Problem to work on: Starting with the first line of the listing, quote each line exactly until and including the one with "Condolence (required): (172, 2009)", leaving pictures out.

Recorded data:
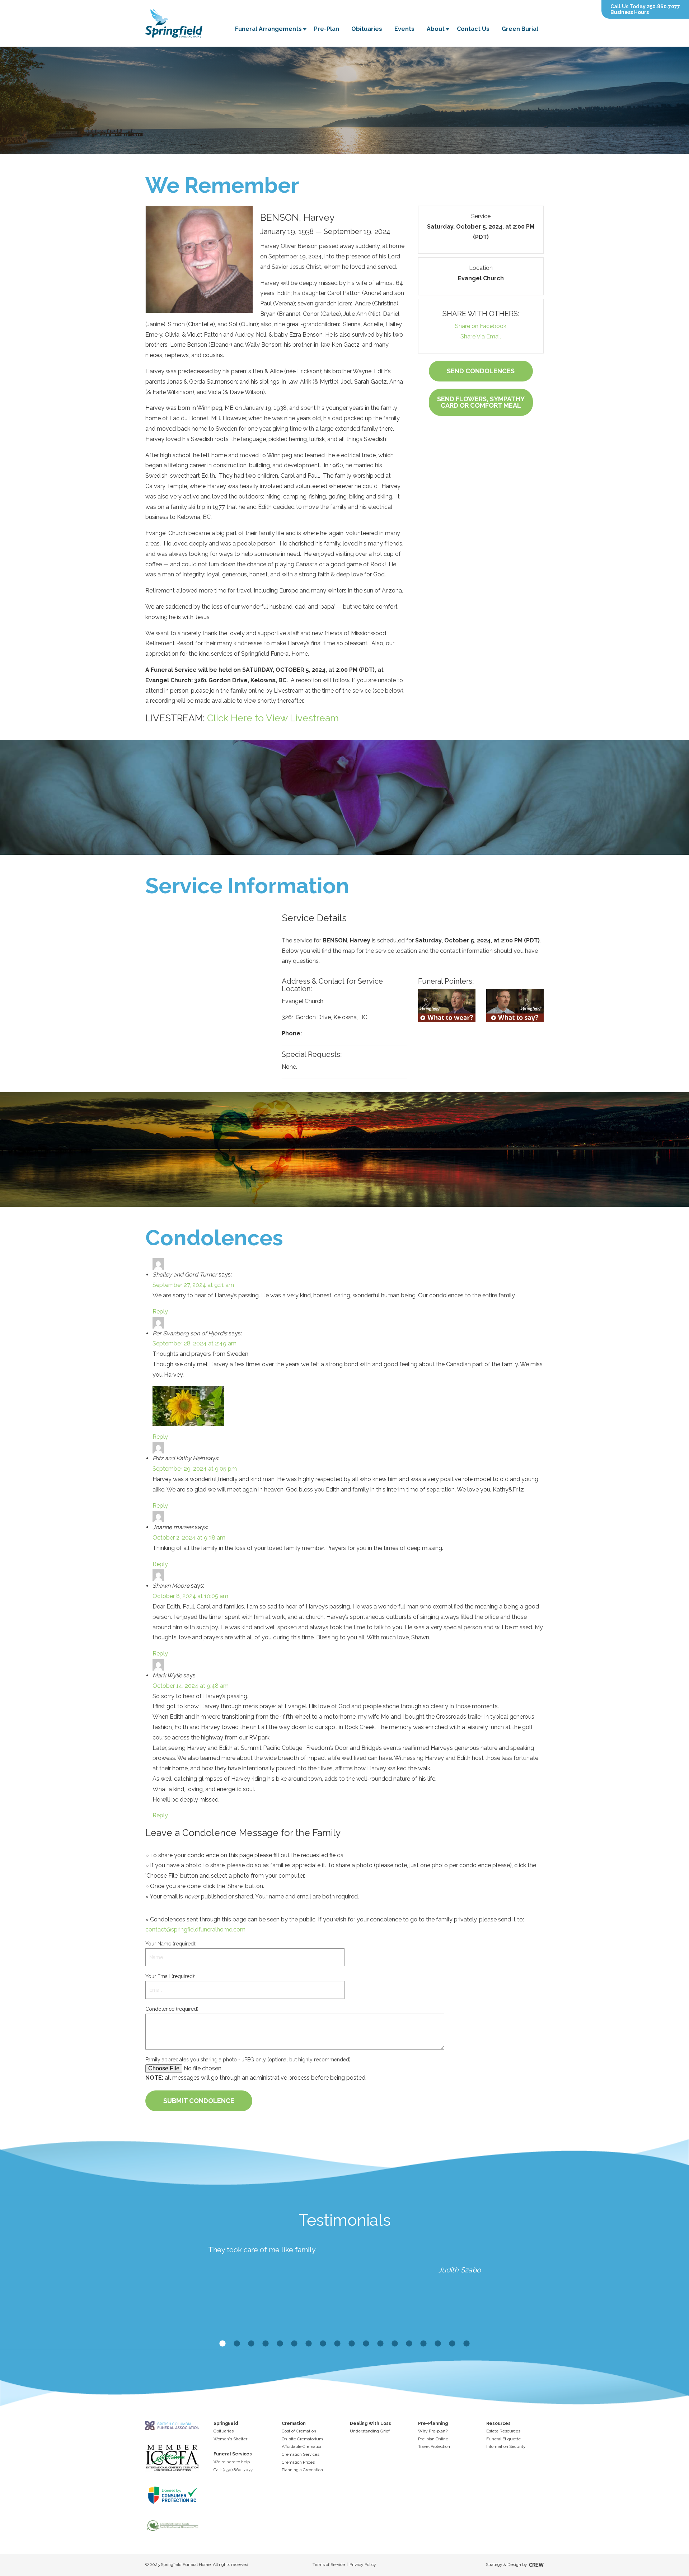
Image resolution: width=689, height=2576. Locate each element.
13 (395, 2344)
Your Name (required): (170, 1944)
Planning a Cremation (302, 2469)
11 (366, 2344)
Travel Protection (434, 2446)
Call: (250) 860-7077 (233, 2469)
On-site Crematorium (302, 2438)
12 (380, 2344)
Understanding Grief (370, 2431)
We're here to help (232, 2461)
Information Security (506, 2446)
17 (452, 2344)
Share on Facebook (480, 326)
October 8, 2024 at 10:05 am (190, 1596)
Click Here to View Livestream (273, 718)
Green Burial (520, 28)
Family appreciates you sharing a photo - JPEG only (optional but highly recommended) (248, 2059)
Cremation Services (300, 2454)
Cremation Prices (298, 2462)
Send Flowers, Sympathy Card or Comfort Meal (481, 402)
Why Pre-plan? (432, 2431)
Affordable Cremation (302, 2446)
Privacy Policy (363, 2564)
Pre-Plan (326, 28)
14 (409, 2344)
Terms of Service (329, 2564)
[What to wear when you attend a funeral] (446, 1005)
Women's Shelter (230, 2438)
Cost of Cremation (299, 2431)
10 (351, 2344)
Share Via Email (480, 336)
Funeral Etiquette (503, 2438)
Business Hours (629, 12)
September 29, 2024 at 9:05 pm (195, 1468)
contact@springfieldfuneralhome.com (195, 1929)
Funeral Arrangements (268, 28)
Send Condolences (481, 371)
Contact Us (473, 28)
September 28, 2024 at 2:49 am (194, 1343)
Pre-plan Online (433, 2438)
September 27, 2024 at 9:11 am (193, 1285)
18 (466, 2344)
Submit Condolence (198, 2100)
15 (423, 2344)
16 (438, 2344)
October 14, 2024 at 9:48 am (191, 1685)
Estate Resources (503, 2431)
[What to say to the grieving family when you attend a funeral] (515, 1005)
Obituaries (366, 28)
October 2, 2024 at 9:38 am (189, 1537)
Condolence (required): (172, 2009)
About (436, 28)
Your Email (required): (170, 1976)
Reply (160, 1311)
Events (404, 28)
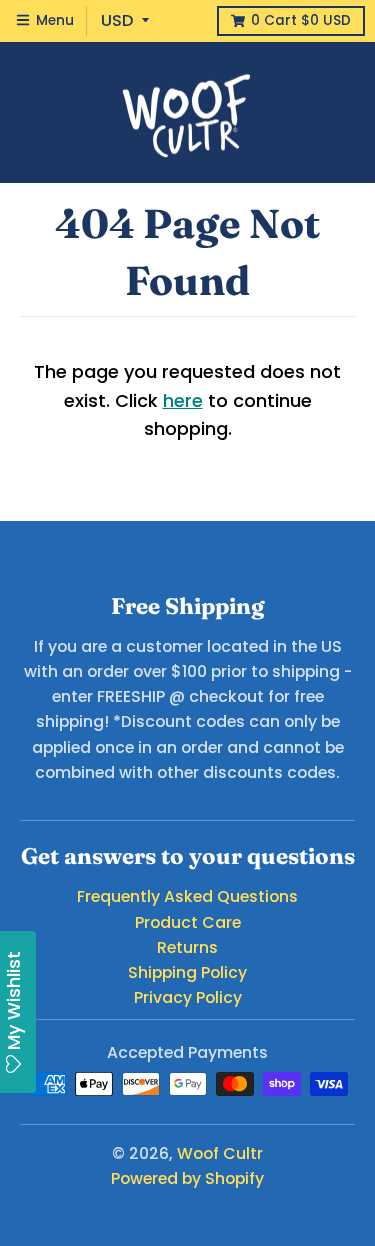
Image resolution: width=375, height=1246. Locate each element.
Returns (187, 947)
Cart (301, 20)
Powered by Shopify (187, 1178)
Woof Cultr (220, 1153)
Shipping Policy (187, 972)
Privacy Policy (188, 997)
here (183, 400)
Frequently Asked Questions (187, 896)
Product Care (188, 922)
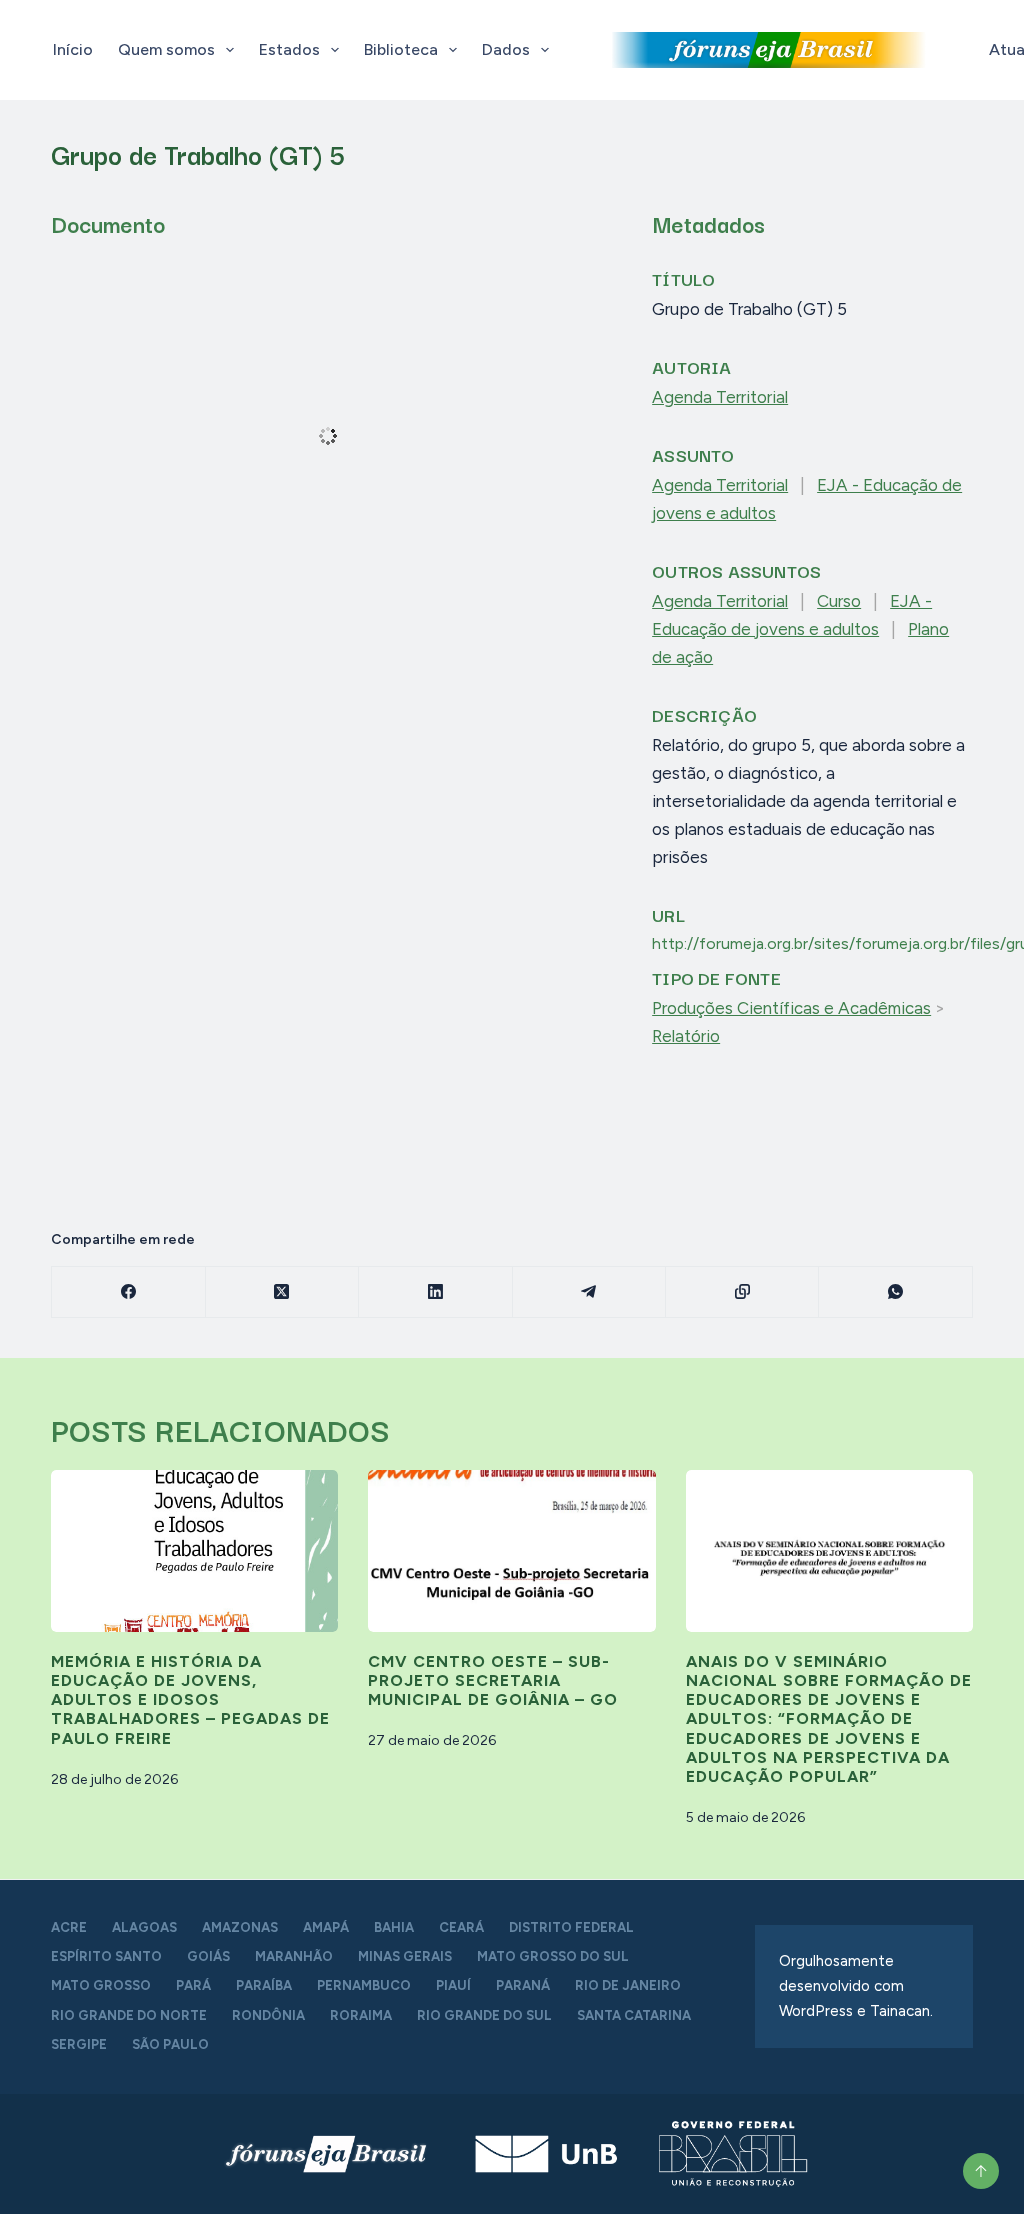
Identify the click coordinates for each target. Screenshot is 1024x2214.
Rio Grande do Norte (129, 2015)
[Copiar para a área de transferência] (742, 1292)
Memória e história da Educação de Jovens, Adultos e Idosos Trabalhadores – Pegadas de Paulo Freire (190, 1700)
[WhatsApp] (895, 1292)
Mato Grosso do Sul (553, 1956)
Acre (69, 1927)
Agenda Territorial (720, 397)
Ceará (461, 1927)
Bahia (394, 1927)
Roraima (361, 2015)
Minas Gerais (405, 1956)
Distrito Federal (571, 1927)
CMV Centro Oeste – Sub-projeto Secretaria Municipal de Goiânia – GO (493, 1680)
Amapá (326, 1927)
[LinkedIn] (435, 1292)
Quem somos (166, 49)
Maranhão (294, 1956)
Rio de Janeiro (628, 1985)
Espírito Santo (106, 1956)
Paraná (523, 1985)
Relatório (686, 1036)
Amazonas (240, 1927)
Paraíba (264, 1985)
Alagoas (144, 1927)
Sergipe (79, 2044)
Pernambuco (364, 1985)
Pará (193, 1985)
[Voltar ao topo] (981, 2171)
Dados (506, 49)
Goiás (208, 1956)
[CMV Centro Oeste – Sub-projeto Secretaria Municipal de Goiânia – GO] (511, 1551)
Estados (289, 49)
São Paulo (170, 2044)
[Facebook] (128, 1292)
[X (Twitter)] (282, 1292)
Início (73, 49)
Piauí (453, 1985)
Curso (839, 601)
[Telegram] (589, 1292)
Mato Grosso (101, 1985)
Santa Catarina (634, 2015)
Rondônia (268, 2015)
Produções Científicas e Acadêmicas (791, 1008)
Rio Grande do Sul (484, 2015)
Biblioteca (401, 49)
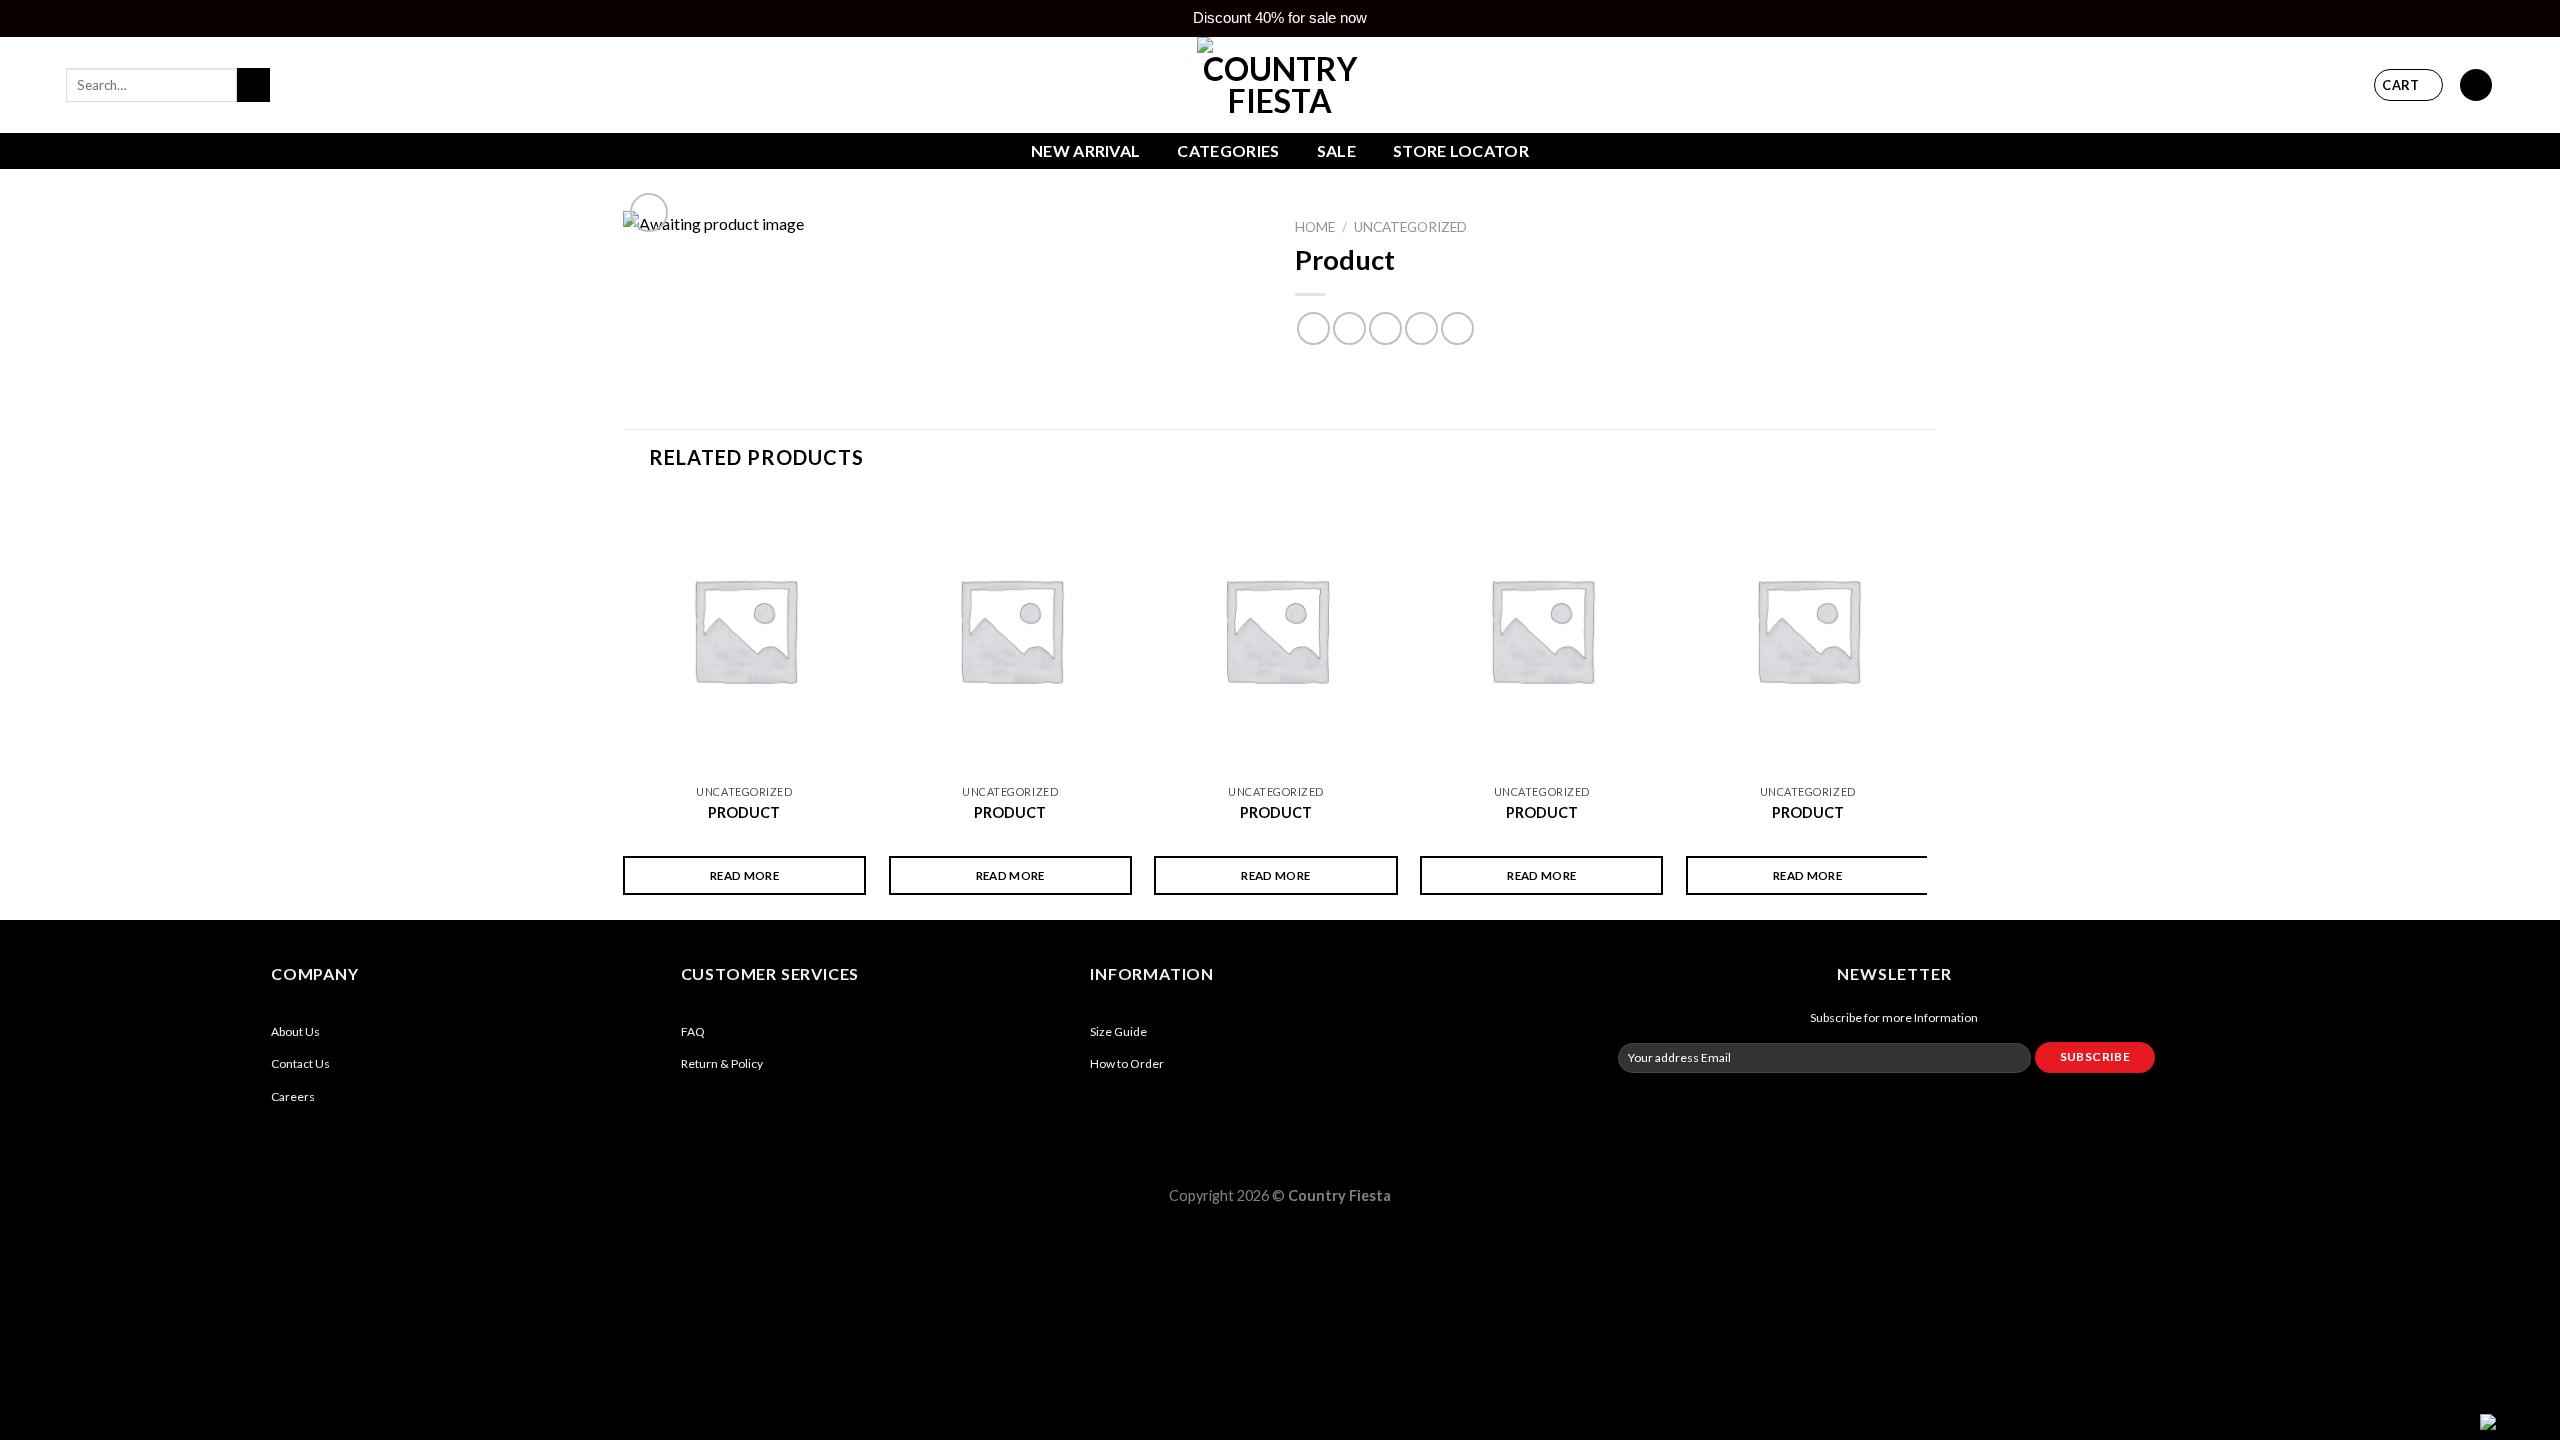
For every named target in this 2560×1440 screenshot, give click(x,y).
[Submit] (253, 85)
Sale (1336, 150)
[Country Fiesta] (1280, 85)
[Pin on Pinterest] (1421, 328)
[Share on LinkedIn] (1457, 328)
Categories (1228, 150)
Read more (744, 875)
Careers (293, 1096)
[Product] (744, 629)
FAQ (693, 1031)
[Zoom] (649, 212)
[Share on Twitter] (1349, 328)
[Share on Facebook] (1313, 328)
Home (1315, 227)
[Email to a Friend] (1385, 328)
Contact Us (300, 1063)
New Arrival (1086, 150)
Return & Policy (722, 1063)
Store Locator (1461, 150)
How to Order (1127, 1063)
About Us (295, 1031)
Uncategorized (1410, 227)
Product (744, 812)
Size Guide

Exercise response:
Image resolution: width=689, height=2576. Locate each element.
13 (395, 2344)
Your Name (required): (170, 1944)
Planning a Cremation (302, 2469)
11 (366, 2344)
Travel Protection (434, 2446)
Call: (250) 860-7077 (233, 2469)
On-site Crematorium (302, 2438)
12 (380, 2344)
Understanding Grief (370, 2431)
We're here to help (232, 2461)
Information Security (506, 2446)
17 (452, 2344)
Share on Facebook (480, 326)
October 8, 2024 at 10:05 am (190, 1596)
Click Here to View Livestream (273, 718)
Green Burial (520, 28)
Family appreciates you sharing a photo - JPEG only (optional but highly recommended) (248, 2059)
Cremation Services (300, 2454)
Cremation Prices (298, 2462)
Send Flowers, Sympathy Card or Comfort Meal (481, 402)
Why Pre-plan? (432, 2431)
Affordable Cremation (302, 2446)
Privacy Policy (363, 2564)
Pre-Plan (326, 28)
14 (409, 2344)
Terms of Service (329, 2564)
[What to wear when you attend a funeral] (446, 1005)
Women's Shelter (230, 2438)
Cost of Cremation (299, 2431)
10 (351, 2344)
Share Via Email (480, 336)
Funeral Etiquette (503, 2438)
Business Hours (629, 12)
September 29, 2024 at 9:05 pm (195, 1468)
contact@springfieldfuneralhome.com (195, 1929)
Funeral Arrangements (268, 28)
Send Condolences (481, 371)
Contact Us (473, 28)
September 28, 2024 at 2:49 am (194, 1343)
Pre-plan Online (433, 2438)
September 27, 2024 at 9:11 am (193, 1285)
18 (466, 2344)
Submit Condolence (198, 2100)
15 (423, 2344)
16 (438, 2344)
October 14, 2024 at 9:48 am (191, 1685)
Estate Resources (503, 2431)
[What to say to the grieving family when you attend a funeral] (515, 1005)
Obituaries (366, 28)
October 2, 2024 at 9:38 am (189, 1537)
Condolence (required): (172, 2009)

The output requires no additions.